FunASR
FunASR copied to clipboard
当处理长度为1个采样点的音频时,load_audio_text_image_video 函数存在bug
Notice: In order to resolve issues more efficiently, please raise issue following the template. (注意:为了更加高效率解决您遇到的问题,请按照模板提问,补充细节)
🐛 Bug
我在用 paraformer-zh-large-stream 模型对一批音频进行 实时语音识别(流式),以下是我用的代码(按照modelscope上推荐的模板):
# From https://www.modelscope.cn/models/iic/speech_paraformer-large_asr_nat-zh-cn-16k-common-vocab8404-online
from funasr import AutoModel
chunk_size = [0, 10, 5] #[0, 10, 5] 600ms, [0, 8, 4] 480ms
encoder_chunk_look_back = 4 #number of chunks to lookback for encoder self-attention
decoder_chunk_look_back = 1 #number of encoder chunks to lookback for decoder cross-attention
model = AutoModel(model="paraformer-zh-streaming", model_revision="v2.0.4")
import soundfile
import os
wav_file = os.path.join(model.model_path, "example/asr_example.wav")

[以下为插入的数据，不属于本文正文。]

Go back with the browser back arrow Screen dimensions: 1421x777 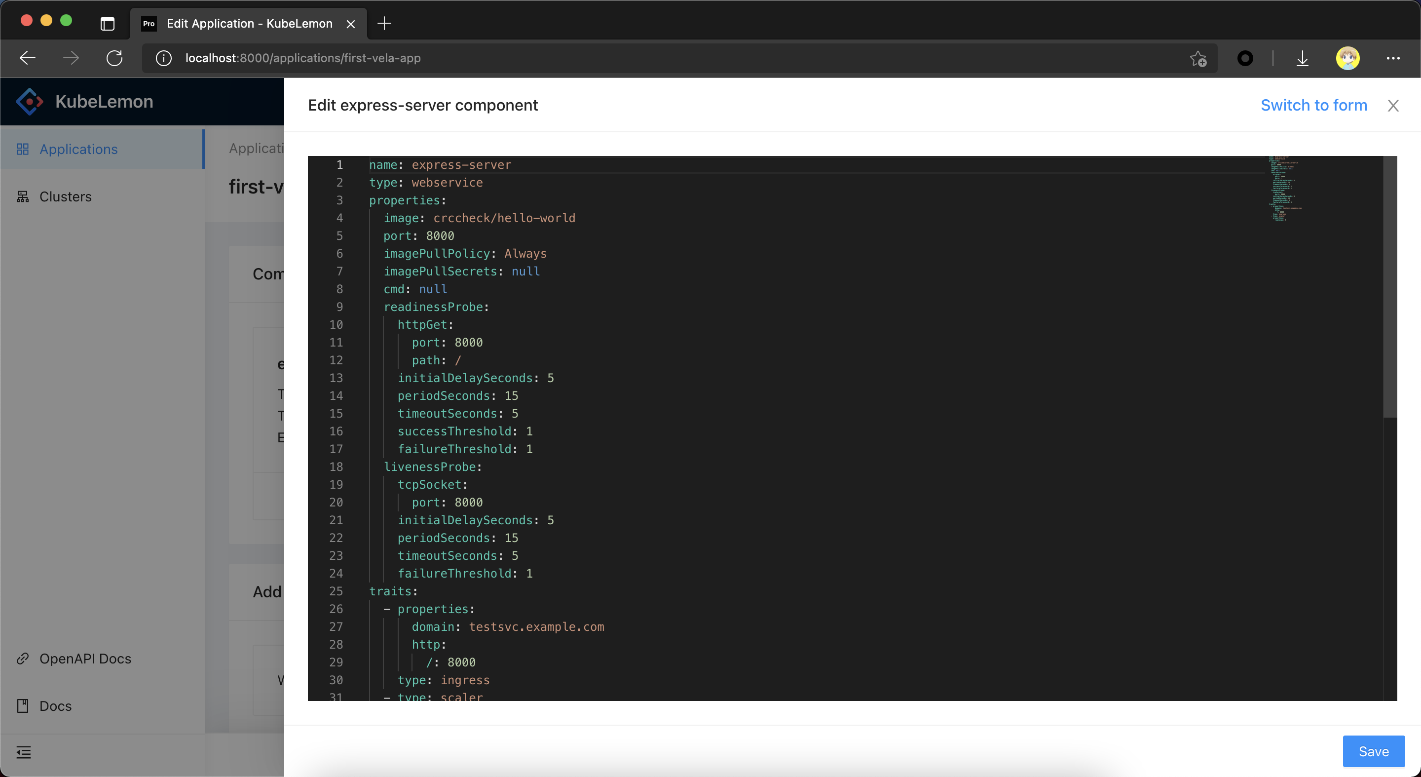click(28, 58)
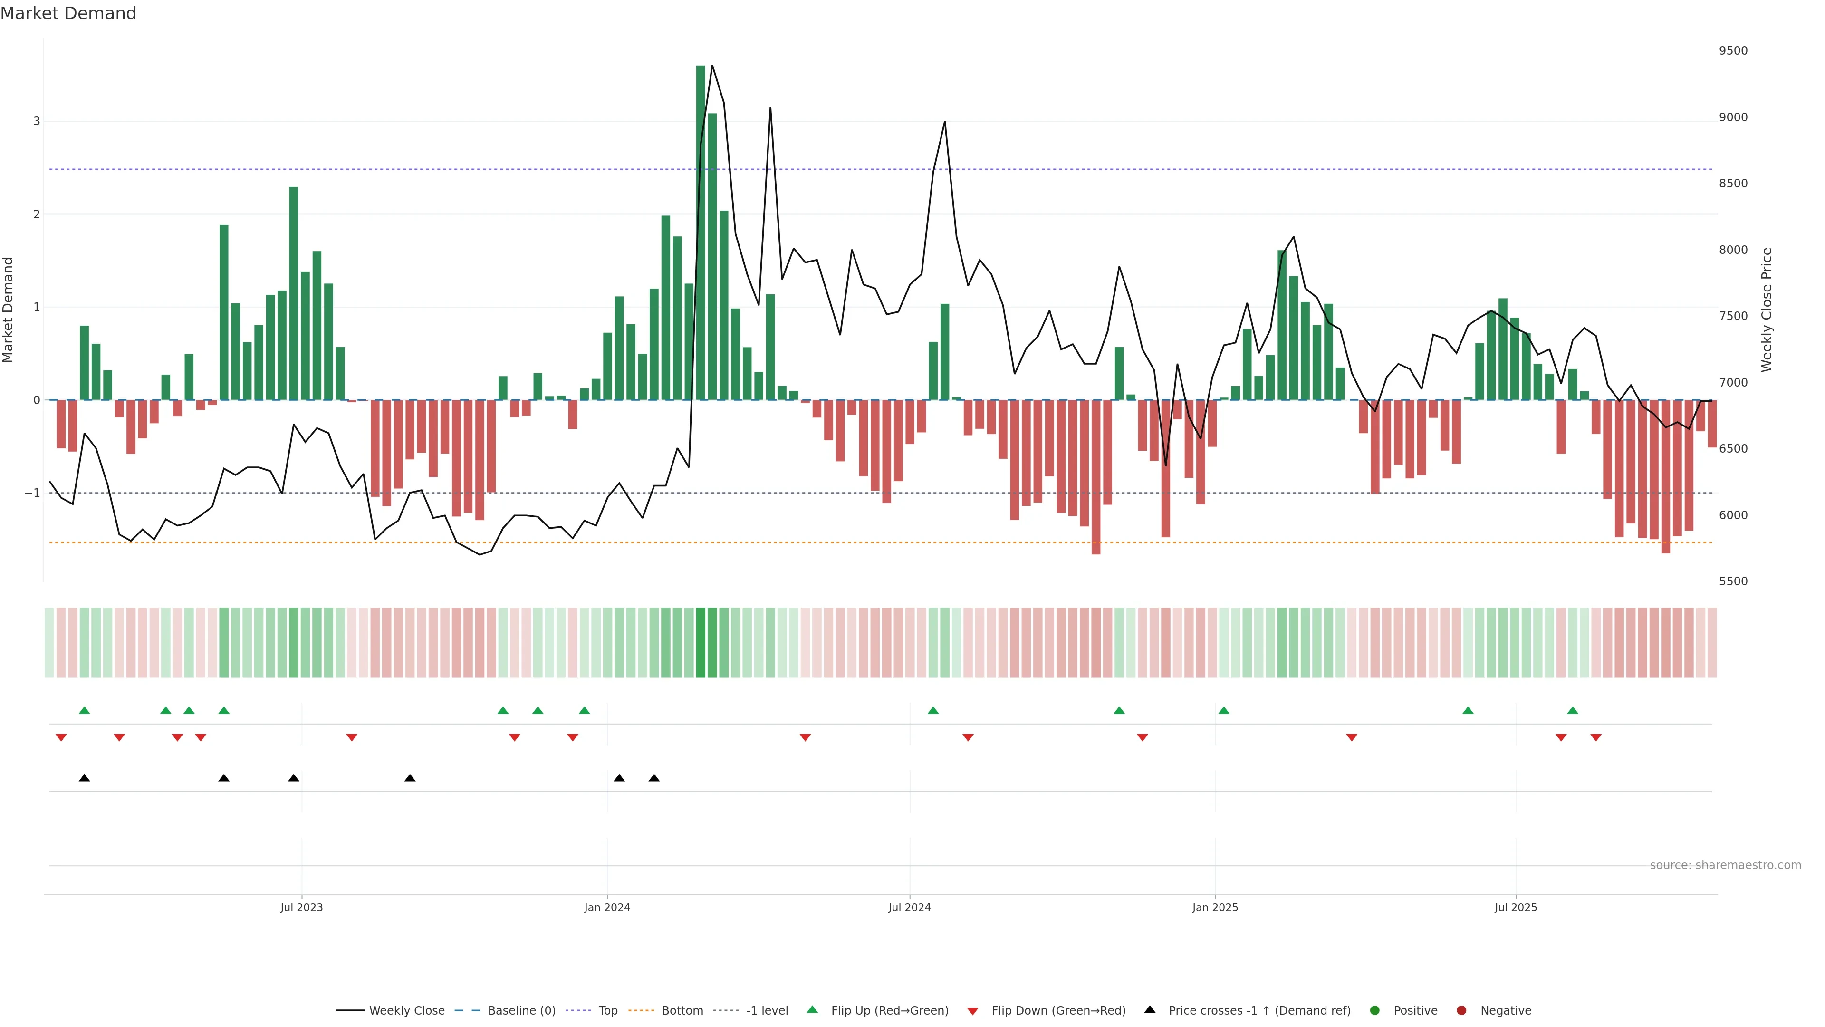
Task: Click the Market Demand chart title
Action: [x=68, y=13]
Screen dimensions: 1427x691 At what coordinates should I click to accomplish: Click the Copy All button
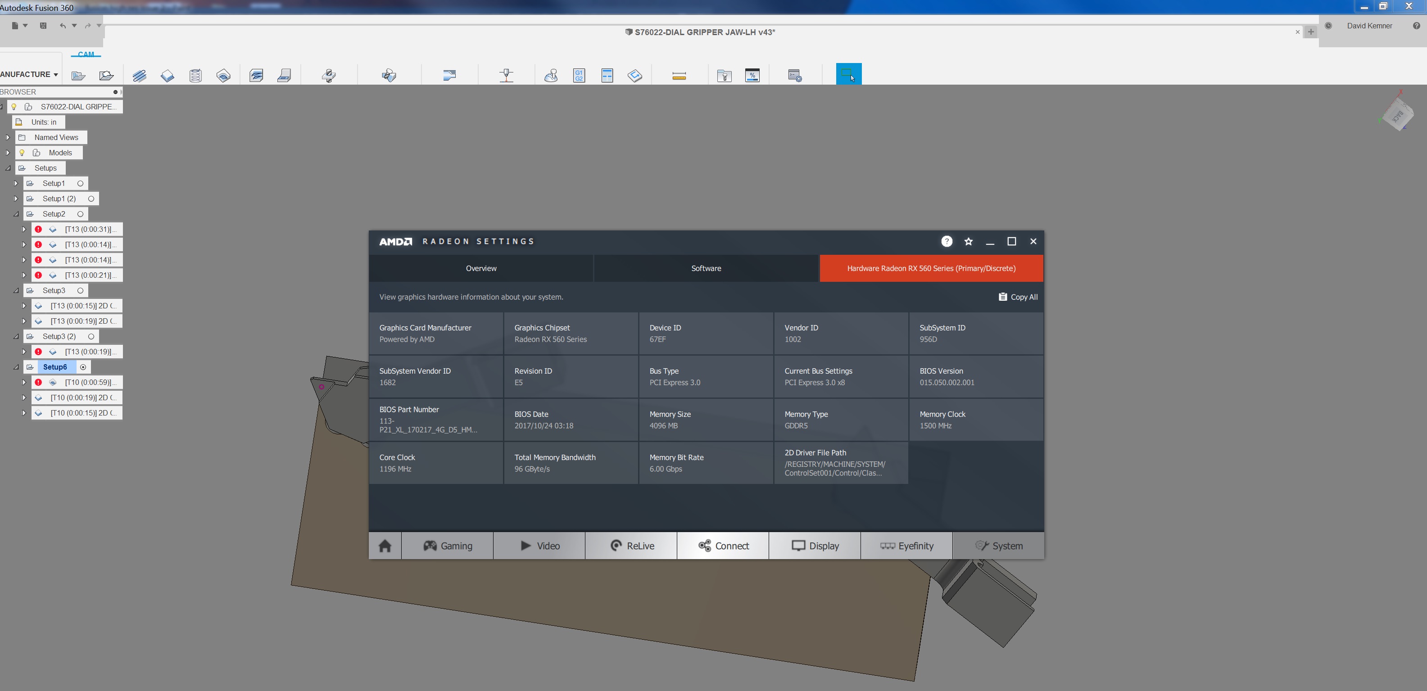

speech, sample_rate = soundfile.read(wav_file)
chunk_stride = chunk_size[1] * 960 # 600ms
cache = {}
total_chunk_num = int(len((speech)-1)/chunk_stride+1)
for i in range(total_chunk_num):
speech_chunk = speech[i*chunk_stride:(i+1)*chunk_stride]
is_final = i == total_chunk_num - 1
res = model.generate(input=speech_chunk, cache=cache, is_final=is_final, chunk_size=chunk_size, encoder_chunk_look_back=encoder_chunk_look_back, decoder_chunk_look_back=decoder_chunk_look_back)
print(res)
它在大部分音频上都正常工作,但是在部分音频上会报错,报错信息:
File "/lib/python3.8/site-packages/funasr/models/paraformer_streaming/model.py", line 600, in inference
audio_sample = torch.cat((cache["prev_samples"], audio_sample_list[0]))
RuntimeError: zero-dimensional tensor (at position 1) cannot be concatenated
这条16K单通道音频具有 67201 个采样点, main函数中将它切分了8次,前7次切片长度为 9600 ,第8次切片长度为 1.
切片后的样本由 funasr/utils/load_utils.py 中 load_load_audio_text_image_video 函数加载为 tensor
data_or_path_or_list = torch.from_numpy(data_or_path_or_list).squeeze() # [n_samples,]
这行代码在大部分场景中都按照预期工作,但是当输入的 data_or_path_or_list
长度为1时,此时转成的 tensor 经过 squeeze()后维度消失,引发了这个错误。
对于这条音频,8次调用 load_load_audio_text_image_video 函数得到的tensor形状如下:
- 当测试音频的采样点为 67200 与 67202 时,不会有问题。
To Reproduce
这些信息可能对复现有帮助: torch - 2.3.1 funasr - 1.1.4 numpy - 1.24.4
所执行的代码、加载的模型、底层依赖的第三方包都已在上述给出,为了复现这个问题,需要额外做以下操作: 1)准备一个采样点个数为 67201的 16K 单通道 wave 格式音频;
# 67202
sox -n -b 16 -r 16000 output.wav synth 4.2001 sine 400
# 67201
sox -n -b 16 -r 16000 output.wav synth 4.20005 sine 400
# 67200
sox -n -b 16 -r 16000 output.wav synth 4.200005 sine 400
2)按照上述的主脚本做一次流式语音识别
对于这个测试用例,这样的代码可以通过测试:
- data_or_path_or_list = torch.from_numpy(data_or_path_or_list).squeeze() # [n_samples,]
+ data_or_path_or_list = torch.from_numpy(data_or_path_or_list) # [n_samples,]
由于对 funasr 了解不够全面,无法针对 load_load_audio_text_image_video 函数给出覆盖全面的测试用例,因此没有提pr;